What you have to do: Write each entry out again, exactly as it is written.
============================================================
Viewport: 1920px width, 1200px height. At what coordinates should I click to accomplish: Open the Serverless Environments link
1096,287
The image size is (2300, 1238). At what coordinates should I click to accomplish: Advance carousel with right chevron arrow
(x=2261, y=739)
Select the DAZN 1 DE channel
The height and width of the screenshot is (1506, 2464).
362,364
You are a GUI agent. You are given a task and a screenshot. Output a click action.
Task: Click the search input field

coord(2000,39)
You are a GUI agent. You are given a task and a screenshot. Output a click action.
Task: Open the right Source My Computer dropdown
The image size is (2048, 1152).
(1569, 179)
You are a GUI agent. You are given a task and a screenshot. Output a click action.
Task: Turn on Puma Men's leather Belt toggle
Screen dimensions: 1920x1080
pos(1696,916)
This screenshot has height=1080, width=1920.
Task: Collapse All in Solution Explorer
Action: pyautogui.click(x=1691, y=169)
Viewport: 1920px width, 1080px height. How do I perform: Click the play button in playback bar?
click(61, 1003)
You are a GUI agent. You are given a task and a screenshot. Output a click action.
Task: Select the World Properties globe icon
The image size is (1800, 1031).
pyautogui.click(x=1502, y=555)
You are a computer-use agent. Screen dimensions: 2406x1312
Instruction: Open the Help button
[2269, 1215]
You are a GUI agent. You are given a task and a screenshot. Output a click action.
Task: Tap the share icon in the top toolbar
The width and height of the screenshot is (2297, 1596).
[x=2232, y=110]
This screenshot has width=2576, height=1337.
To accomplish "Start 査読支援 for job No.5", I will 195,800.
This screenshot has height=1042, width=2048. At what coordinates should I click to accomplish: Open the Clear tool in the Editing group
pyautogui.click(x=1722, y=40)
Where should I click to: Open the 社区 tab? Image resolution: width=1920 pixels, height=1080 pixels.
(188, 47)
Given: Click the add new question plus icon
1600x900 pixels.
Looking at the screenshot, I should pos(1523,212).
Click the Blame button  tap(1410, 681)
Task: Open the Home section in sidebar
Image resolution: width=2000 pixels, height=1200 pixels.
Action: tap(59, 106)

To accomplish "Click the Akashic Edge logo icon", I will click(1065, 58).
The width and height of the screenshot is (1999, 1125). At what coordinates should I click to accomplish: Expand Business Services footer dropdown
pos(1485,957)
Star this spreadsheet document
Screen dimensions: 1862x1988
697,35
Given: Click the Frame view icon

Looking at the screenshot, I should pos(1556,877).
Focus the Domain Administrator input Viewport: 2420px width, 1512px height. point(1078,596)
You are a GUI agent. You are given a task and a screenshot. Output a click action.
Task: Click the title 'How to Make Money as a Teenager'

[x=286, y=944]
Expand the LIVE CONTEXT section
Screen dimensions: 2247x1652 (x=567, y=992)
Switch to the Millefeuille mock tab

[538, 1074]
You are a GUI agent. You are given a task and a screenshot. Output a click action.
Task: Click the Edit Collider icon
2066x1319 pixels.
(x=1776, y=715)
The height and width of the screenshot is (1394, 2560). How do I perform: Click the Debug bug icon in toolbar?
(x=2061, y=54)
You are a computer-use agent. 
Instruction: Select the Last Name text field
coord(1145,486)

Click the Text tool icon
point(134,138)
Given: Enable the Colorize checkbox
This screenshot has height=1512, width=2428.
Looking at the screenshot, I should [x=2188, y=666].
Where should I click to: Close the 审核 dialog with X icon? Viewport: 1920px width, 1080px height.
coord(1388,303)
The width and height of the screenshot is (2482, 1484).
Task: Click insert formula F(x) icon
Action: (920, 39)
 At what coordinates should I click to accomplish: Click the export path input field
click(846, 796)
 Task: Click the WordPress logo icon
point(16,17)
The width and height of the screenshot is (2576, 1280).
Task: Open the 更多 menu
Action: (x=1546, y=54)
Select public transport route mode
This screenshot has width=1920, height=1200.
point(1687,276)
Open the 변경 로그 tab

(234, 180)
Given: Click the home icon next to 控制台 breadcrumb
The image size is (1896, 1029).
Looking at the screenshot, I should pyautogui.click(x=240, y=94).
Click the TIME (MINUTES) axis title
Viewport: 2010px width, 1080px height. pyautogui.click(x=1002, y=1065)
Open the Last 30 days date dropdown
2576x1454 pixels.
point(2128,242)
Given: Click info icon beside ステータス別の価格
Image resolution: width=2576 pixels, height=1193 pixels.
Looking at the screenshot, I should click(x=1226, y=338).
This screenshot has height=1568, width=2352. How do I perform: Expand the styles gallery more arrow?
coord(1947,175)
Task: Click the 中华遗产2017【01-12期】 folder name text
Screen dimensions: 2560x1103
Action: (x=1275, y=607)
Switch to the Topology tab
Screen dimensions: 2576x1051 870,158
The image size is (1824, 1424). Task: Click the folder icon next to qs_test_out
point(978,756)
============================================================
Result of the exercise:
Viewport: 1920px width, 1200px height. At what coordinates should I click to accomplish: Open the Serverless Environments link
1096,287
The image size is (2300, 1238). At what coordinates should I click to accomplish: Advance carousel with right chevron arrow
(x=2261, y=739)
Select the DAZN 1 DE channel
The height and width of the screenshot is (1506, 2464).
362,364
You are a GUI agent. You are given a task and a screenshot. Output a click action.
Task: Click the search input field

coord(2000,39)
You are a GUI agent. You are given a task and a screenshot. Output a click action.
Task: Open the right Source My Computer dropdown
The image size is (2048, 1152).
(1569, 179)
You are a GUI agent. You are given a task and a screenshot. Output a click action.
Task: Turn on Puma Men's leather Belt toggle
Screen dimensions: 1920x1080
pos(1696,916)
This screenshot has height=1080, width=1920.
Task: Collapse All in Solution Explorer
Action: pyautogui.click(x=1691, y=169)
Viewport: 1920px width, 1080px height. How do I perform: Click the play button in playback bar?
click(61, 1003)
You are a GUI agent. You are given a task and a screenshot. Output a click action.
Task: Select the World Properties globe icon
The image size is (1800, 1031).
pyautogui.click(x=1502, y=555)
You are a computer-use agent. Screen dimensions: 2406x1312
Instruction: Open the Help button
[2269, 1215]
You are a GUI agent. You are given a task and a screenshot. Output a click action.
Task: Tap the share icon in the top toolbar
The width and height of the screenshot is (2297, 1596).
[x=2232, y=110]
This screenshot has width=2576, height=1337.
To accomplish "Start 査読支援 for job No.5", I will 195,800.
This screenshot has height=1042, width=2048. At what coordinates should I click to accomplish: Open the Clear tool in the Editing group
pyautogui.click(x=1722, y=40)
Where should I click to: Open the 社区 tab? Image resolution: width=1920 pixels, height=1080 pixels.
(188, 47)
Given: Click the add new question plus icon
1600x900 pixels.
Looking at the screenshot, I should pos(1523,212).
Click the Blame button  tap(1410, 681)
Task: Open the Home section in sidebar
Image resolution: width=2000 pixels, height=1200 pixels.
Action: tap(59, 106)

To accomplish "Click the Akashic Edge logo icon", I will click(1065, 58).
The width and height of the screenshot is (1999, 1125). At what coordinates should I click to accomplish: Expand Business Services footer dropdown
pos(1485,957)
Star this spreadsheet document
Screen dimensions: 1862x1988
697,35
Given: Click the Frame view icon

Looking at the screenshot, I should pos(1556,877).
Focus the Domain Administrator input Viewport: 2420px width, 1512px height. point(1078,596)
You are a GUI agent. You are given a task and a screenshot. Output a click action.
Task: Click the title 'How to Make Money as a Teenager'

[x=286, y=944]
Expand the LIVE CONTEXT section
Screen dimensions: 2247x1652 (x=567, y=992)
Switch to the Millefeuille mock tab

[538, 1074]
You are a GUI agent. You are given a task and a screenshot. Output a click action.
Task: Click the Edit Collider icon
2066x1319 pixels.
(x=1776, y=715)
The height and width of the screenshot is (1394, 2560). How do I perform: Click the Debug bug icon in toolbar?
(x=2061, y=54)
You are a computer-use agent. 
Instruction: Select the Last Name text field
coord(1145,486)

Click the Text tool icon
point(134,138)
Given: Enable the Colorize checkbox
This screenshot has height=1512, width=2428.
Looking at the screenshot, I should [x=2188, y=666].
Where should I click to: Close the 审核 dialog with X icon? Viewport: 1920px width, 1080px height.
coord(1388,303)
The width and height of the screenshot is (2482, 1484).
Task: Click insert formula F(x) icon
Action: (920, 39)
 At what coordinates should I click to accomplish: Click the export path input field
click(846, 796)
 Task: Click the WordPress logo icon
point(16,17)
The width and height of the screenshot is (2576, 1280).
Task: Open the 更多 menu
Action: (x=1546, y=54)
Select public transport route mode
This screenshot has width=1920, height=1200.
point(1687,276)
Open the 변경 로그 tab

(234, 180)
Given: Click the home icon next to 控制台 breadcrumb
The image size is (1896, 1029).
Looking at the screenshot, I should pyautogui.click(x=240, y=94).
Click the TIME (MINUTES) axis title
Viewport: 2010px width, 1080px height. pyautogui.click(x=1002, y=1065)
Open the Last 30 days date dropdown
2576x1454 pixels.
point(2128,242)
Given: Click info icon beside ステータス別の価格
Image resolution: width=2576 pixels, height=1193 pixels.
Looking at the screenshot, I should click(x=1226, y=338).
This screenshot has height=1568, width=2352. How do I perform: Expand the styles gallery more arrow?
coord(1947,175)
Task: Click the 中华遗产2017【01-12期】 folder name text
Screen dimensions: 2560x1103
Action: (x=1275, y=607)
Switch to the Topology tab
Screen dimensions: 2576x1051 870,158
The image size is (1824, 1424). Task: Click the folder icon next to qs_test_out
point(978,756)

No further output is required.